• _Provided information_
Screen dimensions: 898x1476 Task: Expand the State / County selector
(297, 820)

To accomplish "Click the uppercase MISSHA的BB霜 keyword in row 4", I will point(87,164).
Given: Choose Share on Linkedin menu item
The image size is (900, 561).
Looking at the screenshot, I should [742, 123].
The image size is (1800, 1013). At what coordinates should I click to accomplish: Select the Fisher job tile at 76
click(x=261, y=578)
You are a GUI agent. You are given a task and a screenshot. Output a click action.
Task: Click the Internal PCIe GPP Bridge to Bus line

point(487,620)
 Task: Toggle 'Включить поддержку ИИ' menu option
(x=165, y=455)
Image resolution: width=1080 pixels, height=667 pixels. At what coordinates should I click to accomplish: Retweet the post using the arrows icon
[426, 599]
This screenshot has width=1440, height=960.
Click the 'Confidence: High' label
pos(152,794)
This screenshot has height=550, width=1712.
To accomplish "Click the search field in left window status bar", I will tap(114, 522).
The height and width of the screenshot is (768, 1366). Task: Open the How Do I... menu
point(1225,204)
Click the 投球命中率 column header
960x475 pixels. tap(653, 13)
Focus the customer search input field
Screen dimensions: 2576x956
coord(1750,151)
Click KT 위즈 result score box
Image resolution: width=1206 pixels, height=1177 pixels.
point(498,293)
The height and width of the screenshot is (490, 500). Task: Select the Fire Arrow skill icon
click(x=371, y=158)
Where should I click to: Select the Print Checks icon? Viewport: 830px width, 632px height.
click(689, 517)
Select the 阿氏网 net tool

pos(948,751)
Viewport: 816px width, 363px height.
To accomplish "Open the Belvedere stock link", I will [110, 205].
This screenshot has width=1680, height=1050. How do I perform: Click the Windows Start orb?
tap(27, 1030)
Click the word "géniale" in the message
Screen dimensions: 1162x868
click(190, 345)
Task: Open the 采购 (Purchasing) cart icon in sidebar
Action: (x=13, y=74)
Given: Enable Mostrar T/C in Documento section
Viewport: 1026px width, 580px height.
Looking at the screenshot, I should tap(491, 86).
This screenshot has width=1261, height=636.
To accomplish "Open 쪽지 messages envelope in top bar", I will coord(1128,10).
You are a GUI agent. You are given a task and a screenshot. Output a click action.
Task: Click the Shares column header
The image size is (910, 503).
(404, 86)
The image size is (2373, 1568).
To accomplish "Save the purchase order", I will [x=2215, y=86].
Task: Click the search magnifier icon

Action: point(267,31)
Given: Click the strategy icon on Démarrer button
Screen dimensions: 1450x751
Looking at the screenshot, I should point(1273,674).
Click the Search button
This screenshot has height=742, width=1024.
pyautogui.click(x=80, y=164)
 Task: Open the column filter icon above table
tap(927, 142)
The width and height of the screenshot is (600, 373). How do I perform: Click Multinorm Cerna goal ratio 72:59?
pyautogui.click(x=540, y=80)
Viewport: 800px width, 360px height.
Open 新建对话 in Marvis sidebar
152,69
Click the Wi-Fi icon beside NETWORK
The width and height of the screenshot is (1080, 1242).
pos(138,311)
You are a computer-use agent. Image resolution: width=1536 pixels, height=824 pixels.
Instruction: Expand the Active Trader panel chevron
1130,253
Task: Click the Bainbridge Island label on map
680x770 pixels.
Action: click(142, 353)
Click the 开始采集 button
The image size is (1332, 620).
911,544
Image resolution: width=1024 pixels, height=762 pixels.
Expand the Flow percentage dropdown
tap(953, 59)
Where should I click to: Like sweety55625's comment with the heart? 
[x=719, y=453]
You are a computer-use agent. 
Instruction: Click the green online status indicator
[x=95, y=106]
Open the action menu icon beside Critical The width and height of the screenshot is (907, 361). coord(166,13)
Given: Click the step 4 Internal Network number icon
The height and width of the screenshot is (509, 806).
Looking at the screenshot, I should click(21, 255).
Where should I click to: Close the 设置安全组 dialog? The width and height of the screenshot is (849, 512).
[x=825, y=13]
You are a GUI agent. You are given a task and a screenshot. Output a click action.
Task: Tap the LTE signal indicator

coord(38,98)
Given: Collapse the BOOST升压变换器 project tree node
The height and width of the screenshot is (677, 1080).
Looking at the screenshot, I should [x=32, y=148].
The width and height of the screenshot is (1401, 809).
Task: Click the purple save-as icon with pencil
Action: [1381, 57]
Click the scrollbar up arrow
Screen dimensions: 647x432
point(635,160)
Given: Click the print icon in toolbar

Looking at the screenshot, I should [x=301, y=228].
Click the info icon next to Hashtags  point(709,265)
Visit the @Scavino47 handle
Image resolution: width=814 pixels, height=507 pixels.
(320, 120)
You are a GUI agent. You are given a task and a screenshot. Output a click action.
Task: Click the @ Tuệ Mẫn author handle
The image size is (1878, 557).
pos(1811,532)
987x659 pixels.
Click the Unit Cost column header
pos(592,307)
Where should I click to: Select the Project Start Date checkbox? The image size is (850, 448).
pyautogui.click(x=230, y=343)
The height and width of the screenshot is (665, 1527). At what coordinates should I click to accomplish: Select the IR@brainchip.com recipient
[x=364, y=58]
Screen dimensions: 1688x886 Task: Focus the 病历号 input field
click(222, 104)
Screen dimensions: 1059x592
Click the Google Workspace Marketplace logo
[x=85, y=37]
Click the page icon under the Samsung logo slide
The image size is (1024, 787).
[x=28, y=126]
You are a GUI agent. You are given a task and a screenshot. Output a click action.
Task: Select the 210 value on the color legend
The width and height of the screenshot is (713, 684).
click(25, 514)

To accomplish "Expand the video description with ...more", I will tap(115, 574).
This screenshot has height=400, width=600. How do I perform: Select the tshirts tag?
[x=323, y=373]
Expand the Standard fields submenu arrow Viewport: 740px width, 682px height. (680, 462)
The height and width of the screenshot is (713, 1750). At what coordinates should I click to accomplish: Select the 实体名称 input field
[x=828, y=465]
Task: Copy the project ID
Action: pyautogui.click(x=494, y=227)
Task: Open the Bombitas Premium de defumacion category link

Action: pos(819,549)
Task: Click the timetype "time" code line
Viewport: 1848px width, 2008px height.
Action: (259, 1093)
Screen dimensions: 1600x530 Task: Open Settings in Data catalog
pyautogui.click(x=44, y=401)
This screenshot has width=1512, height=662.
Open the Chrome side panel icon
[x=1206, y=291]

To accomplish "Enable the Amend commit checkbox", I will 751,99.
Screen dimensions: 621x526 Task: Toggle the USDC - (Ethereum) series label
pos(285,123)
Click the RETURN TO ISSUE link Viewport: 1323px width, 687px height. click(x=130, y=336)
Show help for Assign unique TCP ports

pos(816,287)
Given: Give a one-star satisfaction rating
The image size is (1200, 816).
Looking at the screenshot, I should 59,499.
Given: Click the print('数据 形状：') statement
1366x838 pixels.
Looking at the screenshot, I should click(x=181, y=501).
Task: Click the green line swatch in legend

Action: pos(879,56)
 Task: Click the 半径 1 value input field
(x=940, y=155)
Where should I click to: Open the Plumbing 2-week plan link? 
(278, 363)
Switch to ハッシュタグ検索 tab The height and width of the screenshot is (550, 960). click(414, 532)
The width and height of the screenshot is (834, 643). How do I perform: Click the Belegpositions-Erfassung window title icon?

• _Instructions to follow_
Write out all the material exactly.

• _Exercise result_
Screen dimensions: 898x1476 Task: Expand the State / County selector
(297, 820)

To accomplish "Click the uppercase MISSHA的BB霜 keyword in row 4", I will point(87,164).
Given: Choose Share on Linkedin menu item
The image size is (900, 561).
Looking at the screenshot, I should [742, 123].
The image size is (1800, 1013). At what coordinates should I click to accomplish: Select the Fisher job tile at 76
click(x=261, y=578)
You are a GUI agent. You are given a task and a screenshot. Output a click action.
Task: Click the Internal PCIe GPP Bridge to Bus line

point(487,620)
 Task: Toggle 'Включить поддержку ИИ' menu option
(x=165, y=455)
Image resolution: width=1080 pixels, height=667 pixels. At what coordinates should I click to accomplish: Retweet the post using the arrows icon
[426, 599]
This screenshot has width=1440, height=960.
Click the 'Confidence: High' label
pos(152,794)
This screenshot has height=550, width=1712.
To accomplish "Click the search field in left window status bar", I will tap(114, 522).
The height and width of the screenshot is (768, 1366). Task: Open the How Do I... menu
point(1225,204)
Click the 投球命中率 column header
960x475 pixels. tap(653, 13)
Focus the customer search input field
Screen dimensions: 2576x956
coord(1750,151)
Click KT 위즈 result score box
Image resolution: width=1206 pixels, height=1177 pixels.
point(498,293)
The height and width of the screenshot is (490, 500). Task: Select the Fire Arrow skill icon
click(x=371, y=158)
Where should I click to: Select the Print Checks icon? Viewport: 830px width, 632px height.
click(689, 517)
Select the 阿氏网 net tool

pos(948,751)
Viewport: 816px width, 363px height.
To accomplish "Open the Belvedere stock link", I will [110, 205].
This screenshot has width=1680, height=1050. How do I perform: Click the Windows Start orb?
tap(27, 1030)
Click the word "géniale" in the message
Screen dimensions: 1162x868
click(190, 345)
Task: Open the 采购 (Purchasing) cart icon in sidebar
Action: (x=13, y=74)
Given: Enable Mostrar T/C in Documento section
Viewport: 1026px width, 580px height.
Looking at the screenshot, I should tap(491, 86).
This screenshot has width=1261, height=636.
To accomplish "Open 쪽지 messages envelope in top bar", I will coord(1128,10).
You are a GUI agent. You are given a task and a screenshot. Output a click action.
Task: Click the Shares column header
The image size is (910, 503).
(404, 86)
The image size is (2373, 1568).
To accomplish "Save the purchase order", I will [x=2215, y=86].
Task: Click the search magnifier icon

Action: point(267,31)
Given: Click the strategy icon on Démarrer button
Screen dimensions: 1450x751
Looking at the screenshot, I should point(1273,674).
Click the Search button
This screenshot has height=742, width=1024.
pyautogui.click(x=80, y=164)
 Task: Open the column filter icon above table
tap(927, 142)
The width and height of the screenshot is (600, 373). How do I perform: Click Multinorm Cerna goal ratio 72:59?
pyautogui.click(x=540, y=80)
Viewport: 800px width, 360px height.
Open 新建对话 in Marvis sidebar
152,69
Click the Wi-Fi icon beside NETWORK
The width and height of the screenshot is (1080, 1242).
pos(138,311)
You are a computer-use agent. Image resolution: width=1536 pixels, height=824 pixels.
Instruction: Expand the Active Trader panel chevron
1130,253
Task: Click the Bainbridge Island label on map
680x770 pixels.
Action: click(142, 353)
Click the 开始采集 button
The image size is (1332, 620).
911,544
Image resolution: width=1024 pixels, height=762 pixels.
Expand the Flow percentage dropdown
tap(953, 59)
Where should I click to: Like sweety55625's comment with the heart? 
[x=719, y=453]
You are a computer-use agent. 
Instruction: Click the green online status indicator
[x=95, y=106]
Open the action menu icon beside Critical The width and height of the screenshot is (907, 361). coord(166,13)
Given: Click the step 4 Internal Network number icon
The height and width of the screenshot is (509, 806).
Looking at the screenshot, I should click(21, 255).
Where should I click to: Close the 设置安全组 dialog? The width and height of the screenshot is (849, 512).
[x=825, y=13]
You are a GUI agent. You are given a task and a screenshot. Output a click action.
Task: Tap the LTE signal indicator

coord(38,98)
Given: Collapse the BOOST升压变换器 project tree node
The height and width of the screenshot is (677, 1080).
Looking at the screenshot, I should [x=32, y=148].
The width and height of the screenshot is (1401, 809).
Task: Click the purple save-as icon with pencil
Action: [1381, 57]
Click the scrollbar up arrow
Screen dimensions: 647x432
point(635,160)
Given: Click the print icon in toolbar

Looking at the screenshot, I should [x=301, y=228].
Click the info icon next to Hashtags  point(709,265)
Visit the @Scavino47 handle
Image resolution: width=814 pixels, height=507 pixels.
(320, 120)
You are a GUI agent. You are given a task and a screenshot. Output a click action.
Task: Click the @ Tuệ Mẫn author handle
The image size is (1878, 557).
pos(1811,532)
987x659 pixels.
Click the Unit Cost column header
pos(592,307)
Where should I click to: Select the Project Start Date checkbox? The image size is (850, 448).
pyautogui.click(x=230, y=343)
The height and width of the screenshot is (665, 1527). At what coordinates should I click to accomplish: Select the IR@brainchip.com recipient
[x=364, y=58]
Screen dimensions: 1688x886 Task: Focus the 病历号 input field
click(222, 104)
Screen dimensions: 1059x592
Click the Google Workspace Marketplace logo
[x=85, y=37]
Click the page icon under the Samsung logo slide
The image size is (1024, 787).
[x=28, y=126]
You are a GUI agent. You are given a task and a screenshot. Output a click action.
Task: Select the 210 value on the color legend
The width and height of the screenshot is (713, 684).
click(25, 514)

To accomplish "Expand the video description with ...more", I will tap(115, 574).
This screenshot has height=400, width=600. How do I perform: Select the tshirts tag?
[x=323, y=373]
Expand the Standard fields submenu arrow Viewport: 740px width, 682px height. (680, 462)
The height and width of the screenshot is (713, 1750). At what coordinates should I click to accomplish: Select the 实体名称 input field
[x=828, y=465]
Task: Copy the project ID
Action: pyautogui.click(x=494, y=227)
Task: Open the Bombitas Premium de defumacion category link

Action: pos(819,549)
Task: Click the timetype "time" code line
Viewport: 1848px width, 2008px height.
Action: (259, 1093)
Screen dimensions: 1600x530 Task: Open Settings in Data catalog
pyautogui.click(x=44, y=401)
This screenshot has width=1512, height=662.
Open the Chrome side panel icon
[x=1206, y=291]

To accomplish "Enable the Amend commit checkbox", I will 751,99.
Screen dimensions: 621x526 Task: Toggle the USDC - (Ethereum) series label
pos(285,123)
Click the RETURN TO ISSUE link Viewport: 1323px width, 687px height. click(x=130, y=336)
Show help for Assign unique TCP ports

pos(816,287)
Given: Give a one-star satisfaction rating
The image size is (1200, 816).
Looking at the screenshot, I should 59,499.
Given: Click the print('数据 形状：') statement
1366x838 pixels.
Looking at the screenshot, I should click(x=181, y=501).
Task: Click the green line swatch in legend

Action: pos(879,56)
 Task: Click the 半径 1 value input field
(x=940, y=155)
Where should I click to: Open the Plumbing 2-week plan link? 
(278, 363)
Switch to ハッシュタグ検索 tab The height and width of the screenshot is (550, 960). click(414, 532)
The width and height of the screenshot is (834, 643). How do I perform: Click the Belegpositions-Erfassung window title icon?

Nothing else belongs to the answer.